La coupe introduit dans le vers certain élément plastique et visuel, ou plutôt elle est la face plastique et visuelle de ce qui a pour figure auditive l’accent rythmique : d’abord elle évoque généralement une attitude aux yeux, ensuite elle est liée à l’appareil typographique du vers.

Or Mallarmé — et c’est une raison de son attachement à la métrique traditionnelle — a une perception visuelle du vers. « Qu’une moyenne étendue de mots, sous la compréhension du regard, se range en traits définitifs, avec quoi le silence[1].» Il n’aurait pas admis que le vers existe seulement pour l’oreille. Banville parle de façon exacte, mais peu parnassienne, lorsqu’il écrit dans son Petit Traité : « Le Vers est la parole humaine rythmée de façon à pouvoir être chantée, et à proprement parler il n’y a pas de poésie et de vers en dehors du chant. » Je sais bien que le chant ici c’est la diction poétique. Mais les Parnassiens, fermés à la musique et d’une imagination toute visuelle, destinaient leurs vers surtout à être lus. « Je crois, disait Gautier, qu’il faut surtout dans la phrase un rythme oculaire. Un livre est fait pour être lu, non parlé à haute voix[2]. » Les poèmes à forme fixe que Banville a souvent ressuscités avec bonheur l’attestent particulièrement et nous présentent le contraste le plus exact avec, par exemple, la laisse rythmique de M. Vielé-Griffin.

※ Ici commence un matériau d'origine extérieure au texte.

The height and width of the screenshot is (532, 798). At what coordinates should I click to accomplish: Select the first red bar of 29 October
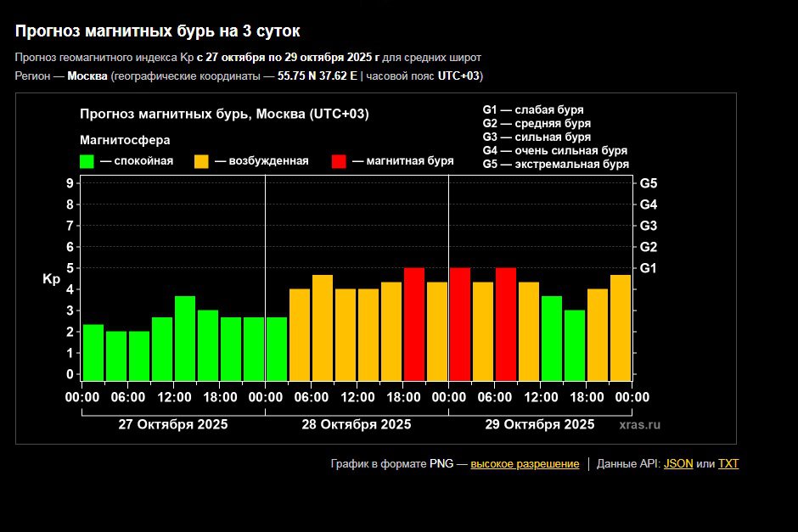(460, 324)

Cette perception visuelle du vers, nous verrons Mallarmé la pousser très loin, et chez lui une théorie subtile se former au sujet de la typographie poétique, rayonnement, en somme, de la coupe.

Son alexandrin, à moins d’intentions, plutôt que

  1. Divagations, p. 242.
  2. Cité par Ribot (Imagination créatrice, p. 167). Brunetière a insisté fréquemment sur le caractère, au contraire, parlé de la phrase du xviie siècle.